START SUPPLIED PASSAGE

Ardal SW
- Season: 2020–21
- Champions: None
- Promoted: None
- Relegated: None

= 2020–21 Ardal SW =

The 2020-21 Ardal SW season (also known as the 2020-21 Floodlighting and Electrical Services Ardal SW season for sponsorship reasons) was to be the first season of the new third-tier northern region football in Welsh football pyramid, part of the Ardal Leagues. Teams were to play each other twice on a home and away basis.

Due to the COVID-19 pandemic in Wales, the Football Association of Wales cancelled the 2020–21 seasons of the Ardal Leagues and below.

==Teams==
Normally, the league is made up of 16 teams competing for one automatic promotion place to Cymru South, whilst the second place team goes into a play-off with the second place team of Ardal SE. Three teams are relegated to tier 4. STM Sports were confirmed in the Ardal SW league by the FAW. However, on 27 July 2020, they announced that they had folded, leaving only 15 sides in the South West league. Cardiff Draconians were announced as the replacement team to be admitted to the league on 3 August.

===Team changes===

====To Ardal SW====
Relegated from Cymru South
- STM Sports (Folded)
- Cwmamman United
- Caerau (Ely)

END SUPPLIED PASSAGE

_WORK TO COMPLETE_
Can you set down the Ardal SW article word for word, from "Due to the COVID-19" up to and including "- Caerau (Ely)"?

START PROVIDED MATERIAL

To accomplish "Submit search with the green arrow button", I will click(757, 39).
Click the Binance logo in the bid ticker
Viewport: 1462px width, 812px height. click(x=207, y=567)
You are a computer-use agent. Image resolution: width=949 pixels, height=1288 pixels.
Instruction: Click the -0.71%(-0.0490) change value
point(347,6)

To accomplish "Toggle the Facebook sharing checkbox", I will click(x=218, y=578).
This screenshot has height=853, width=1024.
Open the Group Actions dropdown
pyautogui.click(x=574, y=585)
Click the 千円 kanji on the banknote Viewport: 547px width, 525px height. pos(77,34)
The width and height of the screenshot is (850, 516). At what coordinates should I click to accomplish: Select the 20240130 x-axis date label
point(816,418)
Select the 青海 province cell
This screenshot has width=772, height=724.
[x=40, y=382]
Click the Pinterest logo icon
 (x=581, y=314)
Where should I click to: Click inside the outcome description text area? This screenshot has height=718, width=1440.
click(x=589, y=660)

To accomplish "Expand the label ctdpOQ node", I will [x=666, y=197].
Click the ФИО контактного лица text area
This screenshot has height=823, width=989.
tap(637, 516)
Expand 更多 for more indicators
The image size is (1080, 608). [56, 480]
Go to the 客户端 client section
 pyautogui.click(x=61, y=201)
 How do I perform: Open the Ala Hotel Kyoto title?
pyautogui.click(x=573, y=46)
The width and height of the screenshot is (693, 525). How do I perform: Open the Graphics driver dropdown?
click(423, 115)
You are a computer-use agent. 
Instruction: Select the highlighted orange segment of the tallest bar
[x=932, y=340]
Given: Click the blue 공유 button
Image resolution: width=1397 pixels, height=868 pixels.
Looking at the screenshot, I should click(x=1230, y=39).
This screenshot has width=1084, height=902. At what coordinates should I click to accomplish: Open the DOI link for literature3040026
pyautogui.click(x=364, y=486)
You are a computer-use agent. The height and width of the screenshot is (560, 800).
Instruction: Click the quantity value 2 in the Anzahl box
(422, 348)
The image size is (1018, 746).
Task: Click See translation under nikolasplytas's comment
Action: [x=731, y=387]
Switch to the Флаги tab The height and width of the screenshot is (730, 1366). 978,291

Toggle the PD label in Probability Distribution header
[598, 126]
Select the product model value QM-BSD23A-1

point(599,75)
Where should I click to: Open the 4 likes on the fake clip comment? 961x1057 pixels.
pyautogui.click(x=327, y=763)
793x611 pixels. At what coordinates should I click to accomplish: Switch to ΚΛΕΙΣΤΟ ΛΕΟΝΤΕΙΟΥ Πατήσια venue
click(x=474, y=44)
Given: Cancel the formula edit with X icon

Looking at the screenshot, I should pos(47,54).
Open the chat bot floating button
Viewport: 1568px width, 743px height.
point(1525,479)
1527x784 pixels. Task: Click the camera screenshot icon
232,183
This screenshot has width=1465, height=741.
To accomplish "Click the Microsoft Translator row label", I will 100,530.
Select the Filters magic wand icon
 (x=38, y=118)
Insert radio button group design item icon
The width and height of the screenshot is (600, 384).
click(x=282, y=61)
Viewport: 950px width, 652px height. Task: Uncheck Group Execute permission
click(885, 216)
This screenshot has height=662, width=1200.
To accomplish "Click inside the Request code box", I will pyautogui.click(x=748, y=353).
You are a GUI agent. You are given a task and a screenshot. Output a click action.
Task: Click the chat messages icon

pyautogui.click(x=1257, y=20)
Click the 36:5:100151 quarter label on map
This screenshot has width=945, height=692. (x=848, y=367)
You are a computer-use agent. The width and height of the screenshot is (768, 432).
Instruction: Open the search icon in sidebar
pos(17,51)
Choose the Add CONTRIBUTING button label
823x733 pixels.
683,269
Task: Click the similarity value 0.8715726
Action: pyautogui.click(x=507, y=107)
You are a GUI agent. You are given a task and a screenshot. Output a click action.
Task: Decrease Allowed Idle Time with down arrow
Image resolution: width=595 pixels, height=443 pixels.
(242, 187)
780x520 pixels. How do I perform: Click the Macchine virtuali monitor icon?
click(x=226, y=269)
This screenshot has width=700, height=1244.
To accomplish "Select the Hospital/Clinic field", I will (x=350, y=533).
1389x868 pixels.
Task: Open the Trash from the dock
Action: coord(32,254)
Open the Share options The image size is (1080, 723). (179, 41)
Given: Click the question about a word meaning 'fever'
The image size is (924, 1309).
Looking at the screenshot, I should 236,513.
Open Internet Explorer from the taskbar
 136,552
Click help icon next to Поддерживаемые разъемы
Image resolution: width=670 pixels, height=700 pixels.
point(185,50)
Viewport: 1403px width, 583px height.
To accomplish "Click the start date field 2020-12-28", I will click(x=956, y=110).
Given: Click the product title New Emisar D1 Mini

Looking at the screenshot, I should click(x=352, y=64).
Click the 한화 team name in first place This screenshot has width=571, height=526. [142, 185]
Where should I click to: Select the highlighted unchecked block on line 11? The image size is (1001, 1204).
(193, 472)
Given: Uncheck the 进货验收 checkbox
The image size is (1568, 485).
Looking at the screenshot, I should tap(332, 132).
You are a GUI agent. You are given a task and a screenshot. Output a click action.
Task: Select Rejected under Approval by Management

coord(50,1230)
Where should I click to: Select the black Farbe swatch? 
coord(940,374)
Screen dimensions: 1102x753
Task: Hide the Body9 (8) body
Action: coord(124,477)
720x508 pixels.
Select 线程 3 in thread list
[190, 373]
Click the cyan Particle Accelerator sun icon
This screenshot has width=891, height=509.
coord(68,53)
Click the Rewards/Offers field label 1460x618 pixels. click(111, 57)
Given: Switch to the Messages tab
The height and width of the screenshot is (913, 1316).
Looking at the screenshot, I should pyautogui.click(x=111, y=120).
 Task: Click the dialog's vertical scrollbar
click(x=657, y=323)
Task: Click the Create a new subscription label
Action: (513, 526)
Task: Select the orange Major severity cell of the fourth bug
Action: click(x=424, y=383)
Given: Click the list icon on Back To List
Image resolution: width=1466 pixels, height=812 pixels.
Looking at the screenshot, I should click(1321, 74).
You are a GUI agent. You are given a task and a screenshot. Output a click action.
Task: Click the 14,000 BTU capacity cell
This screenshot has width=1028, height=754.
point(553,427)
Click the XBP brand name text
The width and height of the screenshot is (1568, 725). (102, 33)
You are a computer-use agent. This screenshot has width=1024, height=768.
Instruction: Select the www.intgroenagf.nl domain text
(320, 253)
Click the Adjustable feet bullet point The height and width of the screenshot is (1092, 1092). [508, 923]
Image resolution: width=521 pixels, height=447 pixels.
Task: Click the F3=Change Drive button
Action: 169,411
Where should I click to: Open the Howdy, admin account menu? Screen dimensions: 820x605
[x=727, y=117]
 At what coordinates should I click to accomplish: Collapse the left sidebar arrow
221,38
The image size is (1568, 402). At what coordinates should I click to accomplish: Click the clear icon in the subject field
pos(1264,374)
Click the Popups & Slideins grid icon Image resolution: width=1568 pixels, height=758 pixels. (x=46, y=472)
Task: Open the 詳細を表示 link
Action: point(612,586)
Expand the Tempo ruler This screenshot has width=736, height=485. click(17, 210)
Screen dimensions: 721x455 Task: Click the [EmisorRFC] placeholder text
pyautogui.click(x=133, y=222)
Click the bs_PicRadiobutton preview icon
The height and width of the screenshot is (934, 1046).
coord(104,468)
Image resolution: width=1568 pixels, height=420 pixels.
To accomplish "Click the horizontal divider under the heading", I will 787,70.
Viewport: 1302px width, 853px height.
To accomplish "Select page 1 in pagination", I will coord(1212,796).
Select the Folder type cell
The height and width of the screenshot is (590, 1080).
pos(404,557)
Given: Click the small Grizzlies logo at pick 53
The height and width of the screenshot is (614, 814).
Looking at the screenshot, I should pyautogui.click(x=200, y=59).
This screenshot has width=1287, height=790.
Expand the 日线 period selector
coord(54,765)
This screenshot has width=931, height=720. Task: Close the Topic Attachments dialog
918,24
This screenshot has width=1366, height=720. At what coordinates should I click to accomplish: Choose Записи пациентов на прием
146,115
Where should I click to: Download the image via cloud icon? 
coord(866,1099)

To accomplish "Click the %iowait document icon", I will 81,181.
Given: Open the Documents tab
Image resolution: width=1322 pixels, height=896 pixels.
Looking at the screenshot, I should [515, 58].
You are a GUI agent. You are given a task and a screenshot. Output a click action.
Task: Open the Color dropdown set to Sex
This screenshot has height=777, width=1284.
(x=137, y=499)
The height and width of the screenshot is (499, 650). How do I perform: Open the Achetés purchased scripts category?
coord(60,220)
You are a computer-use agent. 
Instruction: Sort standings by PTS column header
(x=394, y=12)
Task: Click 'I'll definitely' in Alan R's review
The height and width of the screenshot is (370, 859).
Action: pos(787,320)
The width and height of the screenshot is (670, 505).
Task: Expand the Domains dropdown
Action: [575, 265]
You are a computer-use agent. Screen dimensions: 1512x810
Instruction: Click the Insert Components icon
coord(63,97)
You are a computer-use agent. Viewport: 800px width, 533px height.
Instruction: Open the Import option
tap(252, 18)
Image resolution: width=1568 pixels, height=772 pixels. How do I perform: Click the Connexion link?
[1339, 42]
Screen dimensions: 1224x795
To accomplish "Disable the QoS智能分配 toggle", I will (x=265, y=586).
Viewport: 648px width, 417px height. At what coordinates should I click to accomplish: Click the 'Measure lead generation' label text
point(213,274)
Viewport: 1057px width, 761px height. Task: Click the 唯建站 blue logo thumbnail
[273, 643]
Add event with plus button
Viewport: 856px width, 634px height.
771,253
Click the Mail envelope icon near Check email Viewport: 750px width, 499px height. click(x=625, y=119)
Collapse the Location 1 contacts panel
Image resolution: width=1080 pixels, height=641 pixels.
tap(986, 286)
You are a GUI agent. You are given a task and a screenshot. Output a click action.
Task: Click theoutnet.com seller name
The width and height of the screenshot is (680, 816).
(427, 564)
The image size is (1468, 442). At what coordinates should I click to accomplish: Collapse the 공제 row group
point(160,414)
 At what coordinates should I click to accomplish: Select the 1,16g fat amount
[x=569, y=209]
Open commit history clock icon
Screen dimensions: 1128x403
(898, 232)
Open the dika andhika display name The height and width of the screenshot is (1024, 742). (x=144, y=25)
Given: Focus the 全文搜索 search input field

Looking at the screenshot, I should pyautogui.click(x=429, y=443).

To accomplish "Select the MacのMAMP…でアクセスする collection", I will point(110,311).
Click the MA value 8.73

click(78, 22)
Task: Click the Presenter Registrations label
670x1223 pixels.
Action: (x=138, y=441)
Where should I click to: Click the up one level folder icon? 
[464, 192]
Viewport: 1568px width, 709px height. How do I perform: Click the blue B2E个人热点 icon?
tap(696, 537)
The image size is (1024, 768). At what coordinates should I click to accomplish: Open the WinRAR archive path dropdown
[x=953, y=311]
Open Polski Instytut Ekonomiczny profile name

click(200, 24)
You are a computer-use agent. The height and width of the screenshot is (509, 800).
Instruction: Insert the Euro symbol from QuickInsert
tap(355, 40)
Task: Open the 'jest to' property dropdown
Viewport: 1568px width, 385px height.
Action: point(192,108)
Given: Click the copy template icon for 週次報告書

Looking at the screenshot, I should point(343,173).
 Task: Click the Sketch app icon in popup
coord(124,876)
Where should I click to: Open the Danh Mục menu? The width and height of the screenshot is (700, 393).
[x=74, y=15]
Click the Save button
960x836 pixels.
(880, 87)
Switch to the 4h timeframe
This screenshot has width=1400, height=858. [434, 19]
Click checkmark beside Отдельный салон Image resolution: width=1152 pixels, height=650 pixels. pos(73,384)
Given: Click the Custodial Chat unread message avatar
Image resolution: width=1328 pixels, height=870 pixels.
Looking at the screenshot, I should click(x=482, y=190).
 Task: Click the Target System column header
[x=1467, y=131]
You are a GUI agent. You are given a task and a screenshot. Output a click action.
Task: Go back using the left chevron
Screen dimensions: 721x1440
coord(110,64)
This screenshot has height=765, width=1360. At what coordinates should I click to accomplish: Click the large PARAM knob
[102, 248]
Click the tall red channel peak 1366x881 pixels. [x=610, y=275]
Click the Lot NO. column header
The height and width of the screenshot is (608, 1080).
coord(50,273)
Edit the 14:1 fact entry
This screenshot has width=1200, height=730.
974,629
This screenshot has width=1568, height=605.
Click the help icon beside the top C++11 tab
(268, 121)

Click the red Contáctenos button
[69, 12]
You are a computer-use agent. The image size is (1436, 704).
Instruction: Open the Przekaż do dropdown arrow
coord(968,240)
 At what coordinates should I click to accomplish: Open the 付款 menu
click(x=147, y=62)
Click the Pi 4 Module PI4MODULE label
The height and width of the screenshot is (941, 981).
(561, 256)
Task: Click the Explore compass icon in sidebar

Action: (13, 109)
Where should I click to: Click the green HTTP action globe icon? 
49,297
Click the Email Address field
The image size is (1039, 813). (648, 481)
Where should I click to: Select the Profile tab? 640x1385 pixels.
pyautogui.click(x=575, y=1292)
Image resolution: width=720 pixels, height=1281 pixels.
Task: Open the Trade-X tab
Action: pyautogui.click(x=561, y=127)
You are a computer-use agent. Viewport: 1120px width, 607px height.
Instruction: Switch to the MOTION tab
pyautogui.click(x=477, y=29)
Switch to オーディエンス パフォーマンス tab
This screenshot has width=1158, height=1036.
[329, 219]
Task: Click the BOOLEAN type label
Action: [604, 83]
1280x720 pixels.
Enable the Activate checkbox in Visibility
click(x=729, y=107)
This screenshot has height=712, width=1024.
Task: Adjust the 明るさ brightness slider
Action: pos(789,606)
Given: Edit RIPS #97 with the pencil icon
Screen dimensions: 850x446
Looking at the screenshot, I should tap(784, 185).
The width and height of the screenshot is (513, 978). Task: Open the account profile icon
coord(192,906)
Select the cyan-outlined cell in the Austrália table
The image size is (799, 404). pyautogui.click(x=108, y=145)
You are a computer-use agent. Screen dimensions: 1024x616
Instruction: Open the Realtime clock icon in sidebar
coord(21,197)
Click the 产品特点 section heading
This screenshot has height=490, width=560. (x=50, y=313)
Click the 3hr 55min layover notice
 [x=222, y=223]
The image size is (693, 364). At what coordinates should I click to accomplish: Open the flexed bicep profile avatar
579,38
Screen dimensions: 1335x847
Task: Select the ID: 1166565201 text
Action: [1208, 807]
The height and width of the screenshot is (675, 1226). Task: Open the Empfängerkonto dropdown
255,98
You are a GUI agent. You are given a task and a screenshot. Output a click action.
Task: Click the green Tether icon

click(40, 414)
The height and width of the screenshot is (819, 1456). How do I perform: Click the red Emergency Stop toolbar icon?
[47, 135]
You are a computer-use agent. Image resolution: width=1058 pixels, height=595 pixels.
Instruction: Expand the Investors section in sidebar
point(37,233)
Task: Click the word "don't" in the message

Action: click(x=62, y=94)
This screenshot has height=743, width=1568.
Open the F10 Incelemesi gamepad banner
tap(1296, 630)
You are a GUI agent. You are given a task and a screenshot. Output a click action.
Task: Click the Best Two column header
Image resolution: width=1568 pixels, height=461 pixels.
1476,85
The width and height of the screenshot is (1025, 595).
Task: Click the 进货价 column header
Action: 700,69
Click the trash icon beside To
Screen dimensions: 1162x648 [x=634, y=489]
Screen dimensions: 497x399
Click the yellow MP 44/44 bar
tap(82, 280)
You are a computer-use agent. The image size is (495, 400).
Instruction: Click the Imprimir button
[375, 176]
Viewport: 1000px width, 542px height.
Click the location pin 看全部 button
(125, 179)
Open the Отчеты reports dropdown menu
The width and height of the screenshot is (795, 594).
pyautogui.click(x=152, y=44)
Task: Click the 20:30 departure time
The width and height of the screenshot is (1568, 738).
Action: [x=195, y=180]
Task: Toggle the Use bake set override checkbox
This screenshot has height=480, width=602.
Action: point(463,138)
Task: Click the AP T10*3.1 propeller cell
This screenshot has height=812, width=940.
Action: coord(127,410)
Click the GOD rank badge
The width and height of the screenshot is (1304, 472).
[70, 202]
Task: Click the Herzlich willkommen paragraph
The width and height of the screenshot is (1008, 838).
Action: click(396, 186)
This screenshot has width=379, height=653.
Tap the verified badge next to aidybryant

END PROVIDED MATERIAL

_SOLUTION TO THE PROBLEM_
Due to the COVID-19 pandemic in Wales, the Football Association of Wales cancelled the 2020–21 seasons of the Ardal Leagues and below.

==Teams==
Normally, the league is made up of 16 teams competing for one automatic promotion place to Cymru South, whilst the second place team goes into a play-off with the second place team of Ardal SE. Three teams are relegated to tier 4. STM Sports were confirmed in the Ardal SW league by the FAW. However, on 27 July 2020, they announced that they had folded, leaving only 15 sides in the South West league. Cardiff Draconians were announced as the replacement team to be admitted to the league on 3 August.

===Team changes===

====To Ardal SW====
Relegated from Cymru South
- STM Sports (Folded)
- Cwmamman United
- Caerau (Ely)